Recorded data
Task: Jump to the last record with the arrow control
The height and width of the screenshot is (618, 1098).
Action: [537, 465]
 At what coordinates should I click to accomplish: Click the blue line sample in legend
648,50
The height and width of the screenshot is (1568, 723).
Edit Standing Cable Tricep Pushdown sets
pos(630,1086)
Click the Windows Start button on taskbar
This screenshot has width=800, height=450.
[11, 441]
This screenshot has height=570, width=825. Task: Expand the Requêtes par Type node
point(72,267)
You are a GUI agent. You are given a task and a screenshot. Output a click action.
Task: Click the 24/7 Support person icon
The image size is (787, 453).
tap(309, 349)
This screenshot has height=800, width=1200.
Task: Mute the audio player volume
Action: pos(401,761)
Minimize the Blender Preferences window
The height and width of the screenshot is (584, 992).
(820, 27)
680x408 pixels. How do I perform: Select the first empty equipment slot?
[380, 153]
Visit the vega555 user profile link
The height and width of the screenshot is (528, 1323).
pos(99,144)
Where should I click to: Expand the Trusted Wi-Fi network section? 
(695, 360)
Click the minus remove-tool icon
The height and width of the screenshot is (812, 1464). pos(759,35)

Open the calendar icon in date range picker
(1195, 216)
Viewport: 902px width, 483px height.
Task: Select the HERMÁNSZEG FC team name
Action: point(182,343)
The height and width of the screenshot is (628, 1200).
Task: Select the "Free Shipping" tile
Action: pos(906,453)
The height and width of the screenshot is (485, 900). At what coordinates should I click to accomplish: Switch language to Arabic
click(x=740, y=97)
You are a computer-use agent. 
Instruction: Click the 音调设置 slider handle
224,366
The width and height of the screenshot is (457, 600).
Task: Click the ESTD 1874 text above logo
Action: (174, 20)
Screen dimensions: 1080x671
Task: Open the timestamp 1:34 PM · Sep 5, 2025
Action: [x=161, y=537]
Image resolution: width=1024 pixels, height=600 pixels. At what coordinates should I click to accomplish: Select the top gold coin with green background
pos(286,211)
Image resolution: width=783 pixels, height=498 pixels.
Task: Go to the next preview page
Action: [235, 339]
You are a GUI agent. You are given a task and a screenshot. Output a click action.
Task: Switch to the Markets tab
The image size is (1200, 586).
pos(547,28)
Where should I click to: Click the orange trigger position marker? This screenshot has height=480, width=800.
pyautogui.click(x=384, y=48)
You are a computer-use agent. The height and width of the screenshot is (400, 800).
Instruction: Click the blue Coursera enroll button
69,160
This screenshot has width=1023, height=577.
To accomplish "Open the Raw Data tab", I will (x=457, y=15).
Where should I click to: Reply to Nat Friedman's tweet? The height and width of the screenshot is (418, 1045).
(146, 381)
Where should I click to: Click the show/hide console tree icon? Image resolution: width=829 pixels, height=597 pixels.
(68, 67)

Directions
All the records above must be transcribed without a single change to any word.

Answer box
Task: Jump to the last record with the arrow control
The height and width of the screenshot is (618, 1098).
Action: [537, 465]
 At what coordinates should I click to accomplish: Click the blue line sample in legend
648,50
The height and width of the screenshot is (1568, 723).
Edit Standing Cable Tricep Pushdown sets
pos(630,1086)
Click the Windows Start button on taskbar
This screenshot has width=800, height=450.
[11, 441]
This screenshot has height=570, width=825. Task: Expand the Requêtes par Type node
point(72,267)
You are a GUI agent. You are given a task and a screenshot. Output a click action.
Task: Click the 24/7 Support person icon
The image size is (787, 453).
tap(309, 349)
This screenshot has height=800, width=1200.
Task: Mute the audio player volume
Action: pos(401,761)
Minimize the Blender Preferences window
The height and width of the screenshot is (584, 992).
(820, 27)
680x408 pixels. How do I perform: Select the first empty equipment slot?
[380, 153]
Visit the vega555 user profile link
The height and width of the screenshot is (528, 1323).
pos(99,144)
Where should I click to: Expand the Trusted Wi-Fi network section? 
(695, 360)
Click the minus remove-tool icon
The height and width of the screenshot is (812, 1464). pos(759,35)

Open the calendar icon in date range picker
(1195, 216)
Viewport: 902px width, 483px height.
Task: Select the HERMÁNSZEG FC team name
Action: point(182,343)
The height and width of the screenshot is (628, 1200).
Task: Select the "Free Shipping" tile
Action: pos(906,453)
The height and width of the screenshot is (485, 900). At what coordinates should I click to accomplish: Switch language to Arabic
click(x=740, y=97)
You are a computer-use agent. 
Instruction: Click the 音调设置 slider handle
224,366
The width and height of the screenshot is (457, 600).
Task: Click the ESTD 1874 text above logo
Action: (174, 20)
Screen dimensions: 1080x671
Task: Open the timestamp 1:34 PM · Sep 5, 2025
Action: [x=161, y=537]
Image resolution: width=1024 pixels, height=600 pixels. At what coordinates should I click to accomplish: Select the top gold coin with green background
pos(286,211)
Image resolution: width=783 pixels, height=498 pixels.
Task: Go to the next preview page
Action: [235, 339]
You are a GUI agent. You are given a task and a screenshot. Output a click action.
Task: Switch to the Markets tab
The image size is (1200, 586).
pos(547,28)
Where should I click to: Click the orange trigger position marker? This screenshot has height=480, width=800.
pyautogui.click(x=384, y=48)
You are a computer-use agent. The height and width of the screenshot is (400, 800).
Instruction: Click the blue Coursera enroll button
69,160
This screenshot has width=1023, height=577.
To accomplish "Open the Raw Data tab", I will (x=457, y=15).
Where should I click to: Reply to Nat Friedman's tweet? The height and width of the screenshot is (418, 1045).
(146, 381)
Where should I click to: Click the show/hide console tree icon? Image resolution: width=829 pixels, height=597 pixels.
(68, 67)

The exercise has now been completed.